The paper analyzes person re-identification embeddings by introducing “expressivity,” measured as mutual information between learned features and target attributes using a secondary neural network.
Experiments on three transformer-based ReID models show BMI is the most expressively encoded attribute, especially in deeper layers, while pose peaks in intermediate layers and changes across training epochs.
In cross-spectral person identification across infrared bands (short-, medium-, and long-wave), pitch becomes as expressive as BMI and attribute expressivity increases monotonically with depth, indicating greater reliance on structural cues when bridging modalities.
The authors conclude that transformer-based ReID embeddings contain an attribute hierarchy, with morphometric information persistently represented and pose contributing more strongly under cross-spectral conditions.
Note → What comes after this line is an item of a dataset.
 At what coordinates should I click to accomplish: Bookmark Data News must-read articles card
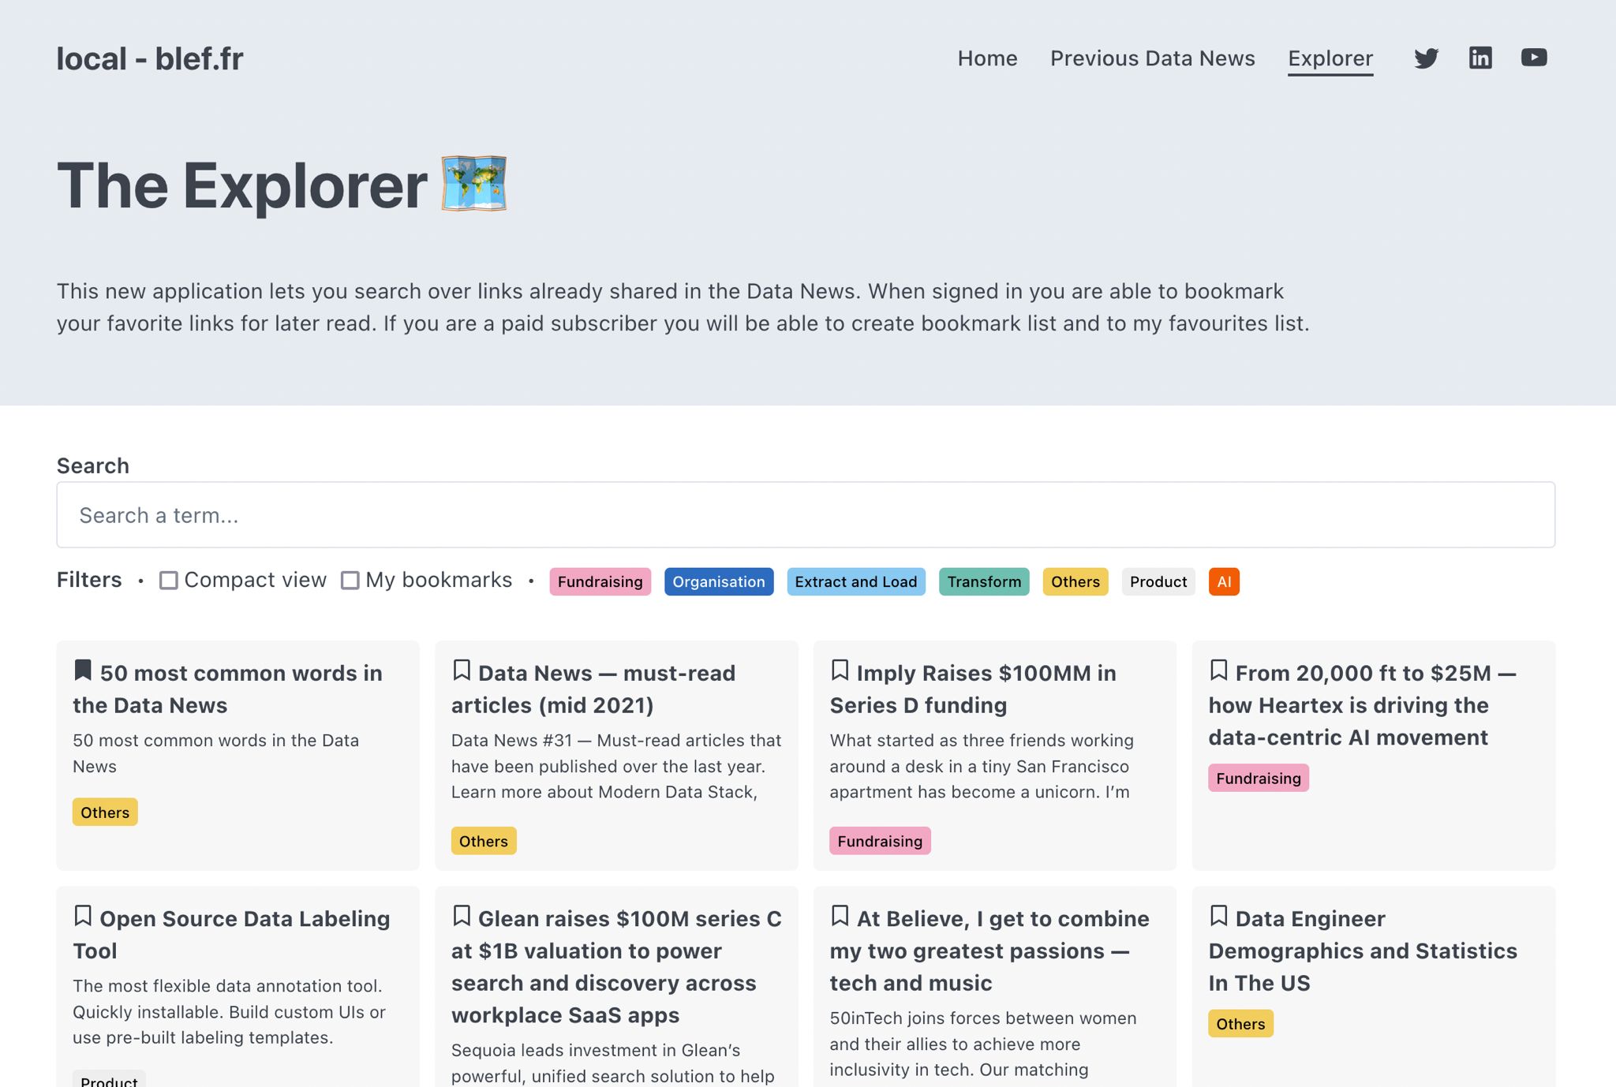click(x=462, y=671)
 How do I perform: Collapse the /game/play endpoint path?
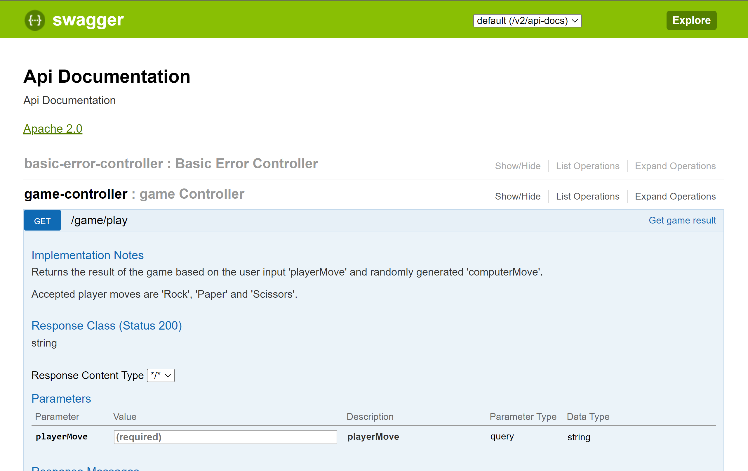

The findings provide a quantitative way to study and potentially mitigate fairness/generalization risks caused by attribute leakage (e.g., gender, pose, BMI).

Abstract

Person re-identification (ReID) systems that match individuals across images or video frames are essential in many real-world applications. However, existing methods are often influenced by attributes such as gender, pose, and body mass index (BMI), which vary in unconstrained settings and raise concerns related to fairness and generalization. To address this, we extend the notion of expressivity, defined as the mutual information between learned features and specific attributes, using a secondary neural network to quantify how strongly attributes are encoded. Applying this framework to three transformer-based ReID models on a large-scale visible-spectrum dataset, we find that BMI consistently shows the highest expressivity in deeper layers. Attributes in the final representation are ranked as BMI > Pitch > Gender > Yaw, and expressivity evolves across layers and training epochs, with pose peaking in intermediate layers and BMI strengthening with depth. We further extend the analysis to cross-spectral person identification across infrared modalities including short-wave, medium-wave, and long-wave infrared. In this setting, pitch becomes comparable to BMI and attribute trends increase monotonically across depth, suggesting increased reliance on structural cues when bridging modality gaps. Overall, the results show that transformer-based ReID embeddings encode a hierarchy of implicit attributes, with morphometric information persistently embedded and pose contributing more strongly under cross-spectral conditions.